Rather than designing our grammar from the top down, let's hold that thought, and work from the bottom up instead.

Working from the bottom, we'll start with a rule called atom. And since MiniMath deals with numbers, we'll define atom as a Number.

atom = Number;

Notice how the rules we define ourselves (like expr and atom) start with lowercase letters. There are also built-in terminal rules like Number, Word, QuotedString and more which match common token types like numbers, words, and quoted strings. The built-in rules always start with uppercase letters, while the rules we define ourselves must start with lowercase letters.

The built-in Number rule matches a series of digits as you would expect. By default, it also matches optional floating-point and exponential parts of a number (this behavior is easily configurable, but in this case the default behavior is what we want).

Now that we have defined an atom rule, let's define a primary expression.

primary = atom | '(' expr ')';

A primary expression is either an atom or a parenthesized sub expression. The parentheses will be used to alter operator precedence in our MiniMath language.

Note that we can recursively call our own expr rule (although in PEGKit grammars, you must always avoid left recursion, or rules which point immediately to themselves).

Now let's move on to multiplication and addition. As usual, we want multiplication to bind more tightly than addition. Since we're working from the bottom up, we can make multiplication bind more tightly by defining it first.

Let's define multiplication as a primary expression times a primary expression.

multExpr = primary '*' primary;

But we want to allow repetition in our multiplication expressions, like 2 * 8 * 0, so we'll alter our multExpr rule slightly by wrapping the operator and the right-hand side operand in an optional repetition using *.

multExpr = primary ('*' primary)*;

Our addition rule will look very similar:

addExpr = multExpr ('+' multExpr)*;

Since our addition rule is defined in terms of multiplication operands, this will force multiplication to bind more tightly than addition.

Now we can define our expr rule as an addition expression:

expr = addExpr;

Finally, let's update our grammar to discard unnecessary tokens. The post-fix ! operator can be used to discard a token which is not needed to compute a result. In the case of MiniMath, we'll want to discard any token that is not a number (all of the literal strings in our grammar).

Here's the complete grammar:

expr = addExpr;
addExpr = multExpr ('+'! multExpr)*;
multExpr = primary ('*'! primary)*;
primary = atom | '('! expr ')'!;
atom = Number;

Adding Actions to the Grammar

OK, so we designed a grammar for our MiniMath language that can be fed to PEGKit to produce Objective-C source code for our parser.

But we don't just want to parse input, we also want to compute a result. This can be accomplished in one of two ways:

Specify a parser delegate object when creating your parser. Your parser delegate will receive callbacks as the parser matches input (like -parser:didMatchAtom:).
Add grammar actions to your grammar. Grammar actions are small pieces of Objective-C source code embedded directly in a PEGKit grammar.
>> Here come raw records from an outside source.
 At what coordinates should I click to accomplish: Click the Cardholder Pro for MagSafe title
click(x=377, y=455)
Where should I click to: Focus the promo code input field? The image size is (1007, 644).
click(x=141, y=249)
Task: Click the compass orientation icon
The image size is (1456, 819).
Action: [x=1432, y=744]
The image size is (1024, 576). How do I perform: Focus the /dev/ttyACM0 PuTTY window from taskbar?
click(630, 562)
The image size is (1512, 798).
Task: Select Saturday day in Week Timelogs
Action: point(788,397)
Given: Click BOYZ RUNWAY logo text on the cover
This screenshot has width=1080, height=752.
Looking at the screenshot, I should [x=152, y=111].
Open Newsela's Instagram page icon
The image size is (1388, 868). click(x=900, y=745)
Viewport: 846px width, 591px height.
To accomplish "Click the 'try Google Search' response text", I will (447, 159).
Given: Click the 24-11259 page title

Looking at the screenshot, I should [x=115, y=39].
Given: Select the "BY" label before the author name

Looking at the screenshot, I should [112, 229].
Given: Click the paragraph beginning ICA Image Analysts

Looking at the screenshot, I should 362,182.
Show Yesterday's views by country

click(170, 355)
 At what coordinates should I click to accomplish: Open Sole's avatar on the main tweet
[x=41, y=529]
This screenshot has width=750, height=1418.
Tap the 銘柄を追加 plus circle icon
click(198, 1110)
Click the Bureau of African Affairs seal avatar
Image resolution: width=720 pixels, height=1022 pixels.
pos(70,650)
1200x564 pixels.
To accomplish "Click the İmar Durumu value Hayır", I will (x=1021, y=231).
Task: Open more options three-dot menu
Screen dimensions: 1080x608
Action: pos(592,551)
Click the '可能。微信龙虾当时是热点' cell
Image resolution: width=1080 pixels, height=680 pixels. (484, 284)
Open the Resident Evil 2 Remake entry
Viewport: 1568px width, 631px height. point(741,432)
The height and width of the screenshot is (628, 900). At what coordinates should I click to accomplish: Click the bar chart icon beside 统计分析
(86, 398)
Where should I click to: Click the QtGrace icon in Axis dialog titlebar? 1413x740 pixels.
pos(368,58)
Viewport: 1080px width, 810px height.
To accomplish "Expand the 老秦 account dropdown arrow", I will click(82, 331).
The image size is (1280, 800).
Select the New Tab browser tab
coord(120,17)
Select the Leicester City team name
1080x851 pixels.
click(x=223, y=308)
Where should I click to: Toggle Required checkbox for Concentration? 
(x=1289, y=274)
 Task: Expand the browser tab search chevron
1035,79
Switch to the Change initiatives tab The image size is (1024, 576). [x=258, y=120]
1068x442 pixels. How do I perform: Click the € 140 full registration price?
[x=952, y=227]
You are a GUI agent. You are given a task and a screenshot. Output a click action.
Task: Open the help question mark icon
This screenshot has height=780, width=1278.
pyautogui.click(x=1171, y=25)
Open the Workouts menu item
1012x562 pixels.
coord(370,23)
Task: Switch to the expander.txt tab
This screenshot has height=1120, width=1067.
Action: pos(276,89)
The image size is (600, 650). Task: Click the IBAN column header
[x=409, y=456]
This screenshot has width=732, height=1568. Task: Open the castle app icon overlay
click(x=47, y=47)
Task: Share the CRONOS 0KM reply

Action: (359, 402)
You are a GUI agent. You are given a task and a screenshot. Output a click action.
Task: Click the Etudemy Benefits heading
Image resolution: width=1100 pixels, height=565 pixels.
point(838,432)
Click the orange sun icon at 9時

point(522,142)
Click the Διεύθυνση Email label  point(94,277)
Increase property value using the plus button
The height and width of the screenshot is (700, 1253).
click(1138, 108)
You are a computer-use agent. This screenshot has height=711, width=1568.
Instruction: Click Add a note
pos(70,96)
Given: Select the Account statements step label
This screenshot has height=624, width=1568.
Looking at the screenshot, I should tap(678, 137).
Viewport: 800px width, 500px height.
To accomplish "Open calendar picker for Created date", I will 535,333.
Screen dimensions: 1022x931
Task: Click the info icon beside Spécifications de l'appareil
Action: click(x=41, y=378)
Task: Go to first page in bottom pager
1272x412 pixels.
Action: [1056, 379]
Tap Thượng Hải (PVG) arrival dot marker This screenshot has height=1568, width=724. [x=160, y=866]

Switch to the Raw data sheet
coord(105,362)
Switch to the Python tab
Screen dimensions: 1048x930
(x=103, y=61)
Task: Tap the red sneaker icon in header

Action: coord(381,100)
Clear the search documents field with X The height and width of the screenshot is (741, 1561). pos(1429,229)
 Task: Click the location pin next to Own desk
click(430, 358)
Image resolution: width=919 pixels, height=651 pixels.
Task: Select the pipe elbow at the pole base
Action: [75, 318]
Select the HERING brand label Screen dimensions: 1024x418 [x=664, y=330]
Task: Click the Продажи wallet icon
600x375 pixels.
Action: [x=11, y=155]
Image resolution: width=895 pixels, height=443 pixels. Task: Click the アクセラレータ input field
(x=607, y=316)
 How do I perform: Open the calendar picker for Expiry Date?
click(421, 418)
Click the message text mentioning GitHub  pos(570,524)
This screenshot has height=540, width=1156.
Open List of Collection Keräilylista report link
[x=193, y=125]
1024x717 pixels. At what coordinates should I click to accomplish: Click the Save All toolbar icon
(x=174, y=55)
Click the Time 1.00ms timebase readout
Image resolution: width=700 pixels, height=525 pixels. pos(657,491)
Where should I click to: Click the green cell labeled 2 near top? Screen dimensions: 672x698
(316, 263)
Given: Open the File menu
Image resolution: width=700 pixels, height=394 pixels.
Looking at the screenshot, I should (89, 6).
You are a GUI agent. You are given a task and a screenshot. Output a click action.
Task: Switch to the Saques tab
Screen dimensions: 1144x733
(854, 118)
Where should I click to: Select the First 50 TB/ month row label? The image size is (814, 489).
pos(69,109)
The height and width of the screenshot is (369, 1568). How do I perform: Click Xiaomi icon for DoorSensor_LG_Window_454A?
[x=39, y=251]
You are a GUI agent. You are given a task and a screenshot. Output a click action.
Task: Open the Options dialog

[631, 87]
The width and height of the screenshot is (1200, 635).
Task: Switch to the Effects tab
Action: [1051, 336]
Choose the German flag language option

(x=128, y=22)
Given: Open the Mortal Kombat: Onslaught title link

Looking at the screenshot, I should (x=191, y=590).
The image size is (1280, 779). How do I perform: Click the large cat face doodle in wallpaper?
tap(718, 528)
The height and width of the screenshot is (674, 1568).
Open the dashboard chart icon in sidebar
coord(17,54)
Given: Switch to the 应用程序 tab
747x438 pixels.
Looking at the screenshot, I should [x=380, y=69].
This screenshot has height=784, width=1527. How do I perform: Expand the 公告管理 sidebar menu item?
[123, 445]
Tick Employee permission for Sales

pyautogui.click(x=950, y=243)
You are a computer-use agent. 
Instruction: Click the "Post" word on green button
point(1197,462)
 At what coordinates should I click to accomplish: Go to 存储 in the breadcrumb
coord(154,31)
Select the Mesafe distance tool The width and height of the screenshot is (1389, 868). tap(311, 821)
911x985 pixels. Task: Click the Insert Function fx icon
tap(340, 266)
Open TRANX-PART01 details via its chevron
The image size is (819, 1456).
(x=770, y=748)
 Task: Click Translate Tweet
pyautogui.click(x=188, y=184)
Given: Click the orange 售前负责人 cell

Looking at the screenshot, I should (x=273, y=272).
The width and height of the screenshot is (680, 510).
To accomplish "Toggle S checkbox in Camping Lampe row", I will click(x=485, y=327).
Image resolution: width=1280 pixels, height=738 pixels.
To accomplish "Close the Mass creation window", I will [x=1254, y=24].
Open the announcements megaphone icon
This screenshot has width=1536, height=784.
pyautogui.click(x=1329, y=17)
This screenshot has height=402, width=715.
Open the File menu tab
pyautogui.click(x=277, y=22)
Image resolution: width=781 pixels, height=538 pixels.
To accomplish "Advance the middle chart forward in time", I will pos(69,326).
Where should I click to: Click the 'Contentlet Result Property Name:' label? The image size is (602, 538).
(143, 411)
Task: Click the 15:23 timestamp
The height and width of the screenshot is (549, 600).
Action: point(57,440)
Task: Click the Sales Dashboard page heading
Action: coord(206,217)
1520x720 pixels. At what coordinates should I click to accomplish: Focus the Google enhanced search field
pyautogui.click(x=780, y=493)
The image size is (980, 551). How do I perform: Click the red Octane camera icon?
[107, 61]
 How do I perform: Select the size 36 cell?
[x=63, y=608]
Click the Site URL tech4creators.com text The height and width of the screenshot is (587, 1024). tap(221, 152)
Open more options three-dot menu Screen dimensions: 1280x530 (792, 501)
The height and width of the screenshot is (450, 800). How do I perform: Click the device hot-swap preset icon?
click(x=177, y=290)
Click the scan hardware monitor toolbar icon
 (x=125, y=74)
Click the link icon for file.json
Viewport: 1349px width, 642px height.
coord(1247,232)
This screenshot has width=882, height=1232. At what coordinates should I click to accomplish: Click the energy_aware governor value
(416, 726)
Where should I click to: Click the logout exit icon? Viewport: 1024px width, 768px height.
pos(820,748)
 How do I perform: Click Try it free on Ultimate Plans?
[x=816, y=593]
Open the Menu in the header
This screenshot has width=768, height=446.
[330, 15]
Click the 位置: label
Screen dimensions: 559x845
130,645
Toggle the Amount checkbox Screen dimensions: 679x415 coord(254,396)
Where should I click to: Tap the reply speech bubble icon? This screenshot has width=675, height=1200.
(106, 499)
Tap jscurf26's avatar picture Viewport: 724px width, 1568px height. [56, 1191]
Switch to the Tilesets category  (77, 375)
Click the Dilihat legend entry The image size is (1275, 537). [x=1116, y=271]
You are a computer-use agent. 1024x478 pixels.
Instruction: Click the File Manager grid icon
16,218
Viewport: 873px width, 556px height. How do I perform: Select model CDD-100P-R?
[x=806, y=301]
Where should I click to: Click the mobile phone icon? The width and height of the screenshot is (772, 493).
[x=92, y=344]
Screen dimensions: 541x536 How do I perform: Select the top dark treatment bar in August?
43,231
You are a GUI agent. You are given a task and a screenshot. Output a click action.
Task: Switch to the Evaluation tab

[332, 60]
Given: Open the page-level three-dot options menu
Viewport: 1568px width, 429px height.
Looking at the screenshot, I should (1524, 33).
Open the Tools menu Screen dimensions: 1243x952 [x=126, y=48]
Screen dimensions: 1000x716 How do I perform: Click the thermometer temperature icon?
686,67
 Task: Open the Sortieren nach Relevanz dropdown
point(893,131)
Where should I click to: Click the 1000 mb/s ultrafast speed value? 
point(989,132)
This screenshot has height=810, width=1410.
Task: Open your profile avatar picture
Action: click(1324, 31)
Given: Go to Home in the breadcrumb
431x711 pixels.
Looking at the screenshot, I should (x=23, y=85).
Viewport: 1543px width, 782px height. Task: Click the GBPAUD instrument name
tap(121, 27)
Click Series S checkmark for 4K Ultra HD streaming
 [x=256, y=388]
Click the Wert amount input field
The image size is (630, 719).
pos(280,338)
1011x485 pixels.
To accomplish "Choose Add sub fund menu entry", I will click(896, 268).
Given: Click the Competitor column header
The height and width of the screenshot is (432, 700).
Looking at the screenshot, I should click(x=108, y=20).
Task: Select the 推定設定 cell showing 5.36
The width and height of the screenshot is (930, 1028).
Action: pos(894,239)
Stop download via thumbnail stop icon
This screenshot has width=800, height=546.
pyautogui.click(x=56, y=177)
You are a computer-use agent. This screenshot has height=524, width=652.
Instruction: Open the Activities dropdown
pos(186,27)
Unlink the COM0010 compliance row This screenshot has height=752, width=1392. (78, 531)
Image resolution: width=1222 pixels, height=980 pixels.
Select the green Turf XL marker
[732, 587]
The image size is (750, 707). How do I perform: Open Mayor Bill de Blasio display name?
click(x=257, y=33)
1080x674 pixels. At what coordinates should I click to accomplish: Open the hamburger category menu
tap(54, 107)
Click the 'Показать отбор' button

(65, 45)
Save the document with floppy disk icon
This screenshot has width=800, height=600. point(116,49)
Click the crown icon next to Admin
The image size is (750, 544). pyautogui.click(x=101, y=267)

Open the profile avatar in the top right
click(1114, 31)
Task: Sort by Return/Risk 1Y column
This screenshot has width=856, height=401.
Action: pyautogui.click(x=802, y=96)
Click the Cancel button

In this tutorial, we'll use the second option: grammar actions. We'll start by adding an action to the atom rule:

atom = Number 
{
    PKToken *tok = [self.assembly pop]; // pop the Number token
    NSAssert(tok.isNumber, @"a number token just matched in `atom`");

    NSNumber *n = @(tok.doubleValue);
    [self.assembly push:n];  // push an NSNumber object
};

As you can see, actions are blocks of Objective-C code enclosed in curly braces and placed after any rule reference.

In any action, there is a self.assembly object available (of type PKAssembly) which serves as a stack (via the -push: and -pop instance methods). The assembly's stack contains the most recently parsed tokens (instances of PKToken), and also serves as a place to store your work as you compute the result.

Actions are executed immediately after their preceeding rule matches. So tokens which have recently been matched are available at the top of the assembly's stack.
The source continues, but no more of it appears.